While business considerations should drive blockchain strategy, manufacturers will also need to attract or develop the expertise in how the technology can be applied.

Manufacturers should use a mix of internal and external strategies to close the talent gap. The talent strategy should encompass internal blockchain skills enhancement in a variety of areas, including cybersecurity, risk management, compliance and legal. However, most manufacturers will, over time, find that additional skills are needed to apply blockchain thinking and technology, and they should look into hiring experts in blockchain-specific technical areas such as cryptography, PKI, information architecture, software engineering, network infrastructure and integration, and user interface/user experience, among others. In addition to upskilling current employees and hiring talent, manufacturers could also consider other external strategies to acquire additional expertise, including partnerships with blockchain technology companies and start-ups.

Blockchain Strategy — Not Just A Technology Concern

Although blockchain holds the promise to be the next disruptive technology, its adoption is still in its early stages. Manufacturers need to put blockchain into practice, identifying concrete business problems and opportunities that the technology can help address.

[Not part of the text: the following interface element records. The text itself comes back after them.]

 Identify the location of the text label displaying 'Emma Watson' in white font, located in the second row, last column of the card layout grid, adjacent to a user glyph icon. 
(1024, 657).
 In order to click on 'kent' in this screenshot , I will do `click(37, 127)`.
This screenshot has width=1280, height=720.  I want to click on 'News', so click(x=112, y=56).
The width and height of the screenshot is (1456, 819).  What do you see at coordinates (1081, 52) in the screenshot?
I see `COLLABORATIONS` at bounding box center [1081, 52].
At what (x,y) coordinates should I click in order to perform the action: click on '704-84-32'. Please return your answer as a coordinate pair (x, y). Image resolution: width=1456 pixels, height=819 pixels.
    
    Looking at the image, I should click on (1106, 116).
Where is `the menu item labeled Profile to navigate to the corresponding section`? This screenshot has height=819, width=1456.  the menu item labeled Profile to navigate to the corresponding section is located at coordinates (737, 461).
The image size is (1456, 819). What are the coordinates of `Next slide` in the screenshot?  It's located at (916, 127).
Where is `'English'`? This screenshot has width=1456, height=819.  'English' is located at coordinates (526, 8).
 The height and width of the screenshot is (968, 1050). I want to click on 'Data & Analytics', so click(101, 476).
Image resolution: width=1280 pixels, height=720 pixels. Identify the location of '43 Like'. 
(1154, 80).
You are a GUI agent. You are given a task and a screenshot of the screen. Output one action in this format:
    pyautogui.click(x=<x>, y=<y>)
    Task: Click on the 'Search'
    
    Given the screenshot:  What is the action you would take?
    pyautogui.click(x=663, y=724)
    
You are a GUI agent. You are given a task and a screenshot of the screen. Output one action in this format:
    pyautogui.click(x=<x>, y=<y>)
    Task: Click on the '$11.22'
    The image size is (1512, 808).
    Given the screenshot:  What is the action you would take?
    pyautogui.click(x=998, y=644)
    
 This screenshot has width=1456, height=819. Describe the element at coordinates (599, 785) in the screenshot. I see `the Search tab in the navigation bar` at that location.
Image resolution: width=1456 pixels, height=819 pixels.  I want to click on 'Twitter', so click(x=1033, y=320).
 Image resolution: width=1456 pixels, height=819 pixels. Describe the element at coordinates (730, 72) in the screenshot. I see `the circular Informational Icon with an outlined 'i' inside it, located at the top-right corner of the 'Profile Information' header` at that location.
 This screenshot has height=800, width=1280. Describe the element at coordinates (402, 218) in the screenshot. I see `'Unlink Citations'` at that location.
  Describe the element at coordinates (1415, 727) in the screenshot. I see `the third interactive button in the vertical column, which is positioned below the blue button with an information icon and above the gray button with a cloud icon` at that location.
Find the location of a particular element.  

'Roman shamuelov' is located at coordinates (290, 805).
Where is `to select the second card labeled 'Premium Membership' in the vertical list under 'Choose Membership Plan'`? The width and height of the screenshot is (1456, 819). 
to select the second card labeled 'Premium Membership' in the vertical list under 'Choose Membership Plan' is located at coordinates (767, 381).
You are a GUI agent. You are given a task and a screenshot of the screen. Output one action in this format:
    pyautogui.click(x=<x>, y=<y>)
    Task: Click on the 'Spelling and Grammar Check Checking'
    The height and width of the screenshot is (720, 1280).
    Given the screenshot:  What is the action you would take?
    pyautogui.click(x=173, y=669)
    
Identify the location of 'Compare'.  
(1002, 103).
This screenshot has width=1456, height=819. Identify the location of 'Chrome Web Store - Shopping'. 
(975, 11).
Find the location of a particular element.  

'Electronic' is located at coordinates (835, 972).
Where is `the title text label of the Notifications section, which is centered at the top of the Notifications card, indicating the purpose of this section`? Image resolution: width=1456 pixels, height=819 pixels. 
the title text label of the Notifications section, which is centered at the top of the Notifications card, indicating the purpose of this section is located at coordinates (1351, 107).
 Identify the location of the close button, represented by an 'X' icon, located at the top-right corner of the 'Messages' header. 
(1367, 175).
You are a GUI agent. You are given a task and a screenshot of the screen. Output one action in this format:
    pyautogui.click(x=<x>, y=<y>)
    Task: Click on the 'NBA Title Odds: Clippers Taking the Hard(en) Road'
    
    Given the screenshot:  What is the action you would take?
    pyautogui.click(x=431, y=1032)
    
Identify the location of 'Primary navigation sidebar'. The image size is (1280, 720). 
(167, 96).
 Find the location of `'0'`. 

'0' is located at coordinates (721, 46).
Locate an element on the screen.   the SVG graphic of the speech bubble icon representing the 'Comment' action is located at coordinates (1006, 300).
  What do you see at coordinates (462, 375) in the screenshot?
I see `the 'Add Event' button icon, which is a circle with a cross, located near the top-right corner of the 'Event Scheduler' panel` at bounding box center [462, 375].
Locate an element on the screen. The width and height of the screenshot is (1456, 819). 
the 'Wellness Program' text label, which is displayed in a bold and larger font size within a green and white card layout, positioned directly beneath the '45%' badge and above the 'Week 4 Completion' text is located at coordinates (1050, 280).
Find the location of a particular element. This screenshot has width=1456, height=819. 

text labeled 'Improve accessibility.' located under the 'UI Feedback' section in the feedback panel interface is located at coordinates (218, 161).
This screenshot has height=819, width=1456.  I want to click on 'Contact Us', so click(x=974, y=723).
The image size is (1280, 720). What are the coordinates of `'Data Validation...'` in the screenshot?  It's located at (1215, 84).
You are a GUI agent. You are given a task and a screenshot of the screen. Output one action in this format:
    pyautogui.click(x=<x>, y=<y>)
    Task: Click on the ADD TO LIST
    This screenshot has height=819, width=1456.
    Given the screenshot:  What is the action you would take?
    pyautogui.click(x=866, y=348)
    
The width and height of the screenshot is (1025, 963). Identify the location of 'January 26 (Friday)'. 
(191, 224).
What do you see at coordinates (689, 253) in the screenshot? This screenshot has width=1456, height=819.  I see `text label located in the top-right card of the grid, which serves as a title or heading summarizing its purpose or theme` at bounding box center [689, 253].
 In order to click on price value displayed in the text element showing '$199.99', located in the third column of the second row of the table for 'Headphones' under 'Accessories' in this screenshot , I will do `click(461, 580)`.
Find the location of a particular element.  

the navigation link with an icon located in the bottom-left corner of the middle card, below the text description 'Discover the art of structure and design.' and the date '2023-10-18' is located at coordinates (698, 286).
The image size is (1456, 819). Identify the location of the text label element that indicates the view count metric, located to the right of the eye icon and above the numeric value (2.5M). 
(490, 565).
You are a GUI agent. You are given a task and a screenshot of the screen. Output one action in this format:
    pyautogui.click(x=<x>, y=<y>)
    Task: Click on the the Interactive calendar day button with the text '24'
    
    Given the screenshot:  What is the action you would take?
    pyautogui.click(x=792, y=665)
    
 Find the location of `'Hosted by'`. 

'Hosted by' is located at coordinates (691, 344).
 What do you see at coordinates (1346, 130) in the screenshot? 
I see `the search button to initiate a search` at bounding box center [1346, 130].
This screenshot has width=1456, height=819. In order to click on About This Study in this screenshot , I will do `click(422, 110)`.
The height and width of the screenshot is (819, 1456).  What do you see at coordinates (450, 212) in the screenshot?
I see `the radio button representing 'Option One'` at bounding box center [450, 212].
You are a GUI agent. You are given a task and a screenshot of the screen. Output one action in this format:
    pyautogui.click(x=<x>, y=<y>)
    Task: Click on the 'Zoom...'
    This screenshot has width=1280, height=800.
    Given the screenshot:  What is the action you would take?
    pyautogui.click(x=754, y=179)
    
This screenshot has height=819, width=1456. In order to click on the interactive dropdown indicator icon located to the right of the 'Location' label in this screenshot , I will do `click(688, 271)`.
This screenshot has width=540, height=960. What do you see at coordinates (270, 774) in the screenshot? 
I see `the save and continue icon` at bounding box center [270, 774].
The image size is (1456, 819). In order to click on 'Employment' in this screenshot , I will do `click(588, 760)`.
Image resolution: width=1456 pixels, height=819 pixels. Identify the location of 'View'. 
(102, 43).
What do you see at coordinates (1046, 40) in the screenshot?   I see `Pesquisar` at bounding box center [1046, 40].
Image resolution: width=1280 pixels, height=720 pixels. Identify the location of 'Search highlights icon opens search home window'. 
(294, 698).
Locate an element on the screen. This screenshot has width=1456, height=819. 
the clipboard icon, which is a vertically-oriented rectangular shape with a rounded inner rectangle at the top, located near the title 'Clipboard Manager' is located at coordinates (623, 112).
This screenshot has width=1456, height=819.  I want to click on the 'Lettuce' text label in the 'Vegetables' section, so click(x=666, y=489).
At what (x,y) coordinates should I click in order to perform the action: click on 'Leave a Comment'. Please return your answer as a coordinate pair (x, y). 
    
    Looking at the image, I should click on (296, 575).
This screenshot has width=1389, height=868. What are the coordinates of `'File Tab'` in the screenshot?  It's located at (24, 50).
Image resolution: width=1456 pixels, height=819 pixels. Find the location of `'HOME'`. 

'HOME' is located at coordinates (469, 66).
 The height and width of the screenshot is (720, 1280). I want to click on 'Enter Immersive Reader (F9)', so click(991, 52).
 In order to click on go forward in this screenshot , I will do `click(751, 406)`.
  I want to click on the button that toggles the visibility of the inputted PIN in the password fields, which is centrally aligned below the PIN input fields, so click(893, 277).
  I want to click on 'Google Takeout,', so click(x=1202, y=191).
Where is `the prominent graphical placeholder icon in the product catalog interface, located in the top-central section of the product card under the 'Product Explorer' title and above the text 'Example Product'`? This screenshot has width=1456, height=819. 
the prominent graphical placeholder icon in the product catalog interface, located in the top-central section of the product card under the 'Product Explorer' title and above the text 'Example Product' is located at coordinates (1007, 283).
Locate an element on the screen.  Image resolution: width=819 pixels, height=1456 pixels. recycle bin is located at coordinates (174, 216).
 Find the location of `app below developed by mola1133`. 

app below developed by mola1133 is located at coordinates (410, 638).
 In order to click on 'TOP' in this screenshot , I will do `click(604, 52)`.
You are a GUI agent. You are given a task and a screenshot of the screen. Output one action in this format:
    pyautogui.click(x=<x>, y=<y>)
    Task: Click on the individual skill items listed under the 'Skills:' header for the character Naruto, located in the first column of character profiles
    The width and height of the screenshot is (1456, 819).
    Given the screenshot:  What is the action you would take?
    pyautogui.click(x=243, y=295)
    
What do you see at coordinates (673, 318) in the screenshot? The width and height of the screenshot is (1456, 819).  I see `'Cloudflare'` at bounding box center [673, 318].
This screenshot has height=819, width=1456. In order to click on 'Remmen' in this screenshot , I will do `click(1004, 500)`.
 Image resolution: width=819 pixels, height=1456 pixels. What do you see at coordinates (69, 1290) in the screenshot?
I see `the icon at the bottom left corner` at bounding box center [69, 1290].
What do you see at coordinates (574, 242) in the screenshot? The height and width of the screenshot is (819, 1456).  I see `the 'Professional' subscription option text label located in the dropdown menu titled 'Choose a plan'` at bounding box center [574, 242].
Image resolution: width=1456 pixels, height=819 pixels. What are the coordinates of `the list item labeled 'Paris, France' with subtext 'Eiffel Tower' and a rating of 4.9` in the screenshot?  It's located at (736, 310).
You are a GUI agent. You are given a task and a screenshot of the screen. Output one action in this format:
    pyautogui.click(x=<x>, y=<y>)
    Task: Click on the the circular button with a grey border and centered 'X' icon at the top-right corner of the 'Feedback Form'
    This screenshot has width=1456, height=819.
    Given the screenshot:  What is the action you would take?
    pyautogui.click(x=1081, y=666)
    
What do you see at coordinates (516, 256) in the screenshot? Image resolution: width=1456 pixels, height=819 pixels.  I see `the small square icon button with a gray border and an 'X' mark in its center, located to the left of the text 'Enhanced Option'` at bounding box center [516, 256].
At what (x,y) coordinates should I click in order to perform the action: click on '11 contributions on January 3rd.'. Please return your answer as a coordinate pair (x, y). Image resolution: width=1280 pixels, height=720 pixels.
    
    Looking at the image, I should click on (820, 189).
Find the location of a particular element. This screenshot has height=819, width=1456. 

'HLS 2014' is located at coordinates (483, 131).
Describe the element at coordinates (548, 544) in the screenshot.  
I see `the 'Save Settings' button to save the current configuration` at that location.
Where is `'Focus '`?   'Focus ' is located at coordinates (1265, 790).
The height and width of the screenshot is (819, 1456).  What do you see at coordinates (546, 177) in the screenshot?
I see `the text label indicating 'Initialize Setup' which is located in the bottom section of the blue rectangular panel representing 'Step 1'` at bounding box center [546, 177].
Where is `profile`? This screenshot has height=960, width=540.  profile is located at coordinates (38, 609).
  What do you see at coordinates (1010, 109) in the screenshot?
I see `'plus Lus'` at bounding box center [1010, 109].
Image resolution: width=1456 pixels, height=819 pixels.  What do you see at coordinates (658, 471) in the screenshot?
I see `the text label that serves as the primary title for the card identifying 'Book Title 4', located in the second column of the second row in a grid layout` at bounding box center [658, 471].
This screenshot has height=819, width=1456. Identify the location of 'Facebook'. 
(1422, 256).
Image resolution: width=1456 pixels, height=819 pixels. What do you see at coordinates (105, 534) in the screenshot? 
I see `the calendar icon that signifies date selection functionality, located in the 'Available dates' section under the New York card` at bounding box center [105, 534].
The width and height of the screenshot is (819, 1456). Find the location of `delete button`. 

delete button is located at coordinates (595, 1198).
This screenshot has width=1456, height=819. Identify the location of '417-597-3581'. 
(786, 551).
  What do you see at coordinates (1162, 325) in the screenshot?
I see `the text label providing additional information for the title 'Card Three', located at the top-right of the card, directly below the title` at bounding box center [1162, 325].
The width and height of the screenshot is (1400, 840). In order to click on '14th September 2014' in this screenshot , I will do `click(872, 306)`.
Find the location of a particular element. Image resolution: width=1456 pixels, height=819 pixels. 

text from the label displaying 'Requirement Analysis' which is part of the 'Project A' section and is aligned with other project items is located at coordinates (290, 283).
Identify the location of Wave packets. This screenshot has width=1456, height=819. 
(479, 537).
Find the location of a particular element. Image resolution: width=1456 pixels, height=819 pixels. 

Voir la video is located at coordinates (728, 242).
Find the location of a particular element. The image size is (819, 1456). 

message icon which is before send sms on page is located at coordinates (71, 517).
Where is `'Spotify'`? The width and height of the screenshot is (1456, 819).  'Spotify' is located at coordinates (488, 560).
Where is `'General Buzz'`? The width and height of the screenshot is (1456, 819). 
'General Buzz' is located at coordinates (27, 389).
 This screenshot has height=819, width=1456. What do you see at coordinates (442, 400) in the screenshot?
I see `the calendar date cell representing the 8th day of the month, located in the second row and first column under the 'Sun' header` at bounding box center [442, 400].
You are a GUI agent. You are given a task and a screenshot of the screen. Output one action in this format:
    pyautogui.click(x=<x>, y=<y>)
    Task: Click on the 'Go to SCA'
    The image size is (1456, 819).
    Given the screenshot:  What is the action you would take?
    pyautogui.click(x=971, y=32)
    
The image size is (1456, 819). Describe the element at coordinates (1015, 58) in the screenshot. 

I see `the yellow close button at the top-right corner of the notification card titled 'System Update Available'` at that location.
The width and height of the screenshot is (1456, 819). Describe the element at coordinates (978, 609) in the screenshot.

For each use case, a manufacturer should specify the actions needed for implementation, assess the resources required, create a process map, develop an implementation guide, and determine key performance indicators (KPIs) that can be used to evaluate success. The KPIs will allow the organisation to not only assess performance, but also communicate value to senior management.

Developing a blockchain strategy should not be seen narrowly as a technology issue. A blockchain pilot project may demonstrate how the technology works, but it is even more important to learn whether the project is an optimal solution for the business problem being addressed and how a full-scale implementation would impact the organisation’s business.

Blockchain’s distributed ledger technology could offer manufacturers the ability to streamline time-consuming and expensive processes involved in selecting, vetting and managing relationships with numerous partners in their complex global supply chains. Yet, despite blockchain’s potential benefits, many manufacturers are moving cautiously, seemingly reluctant to commit to a new technology that is developing rapidly and that will require them to rethink their current ways of doing business and collaborate more closely with their supply chain partners.

It is important for manufacturers to avoid the pattern of many IT projects that are massive in scale, time-consuming to implement, and slow to meet expectations. Instead, a nimbler, entrepreneurial approach is required to keep pace with fast-changing blockchain technology: start small, fail fast, identify what works, and scale quickly.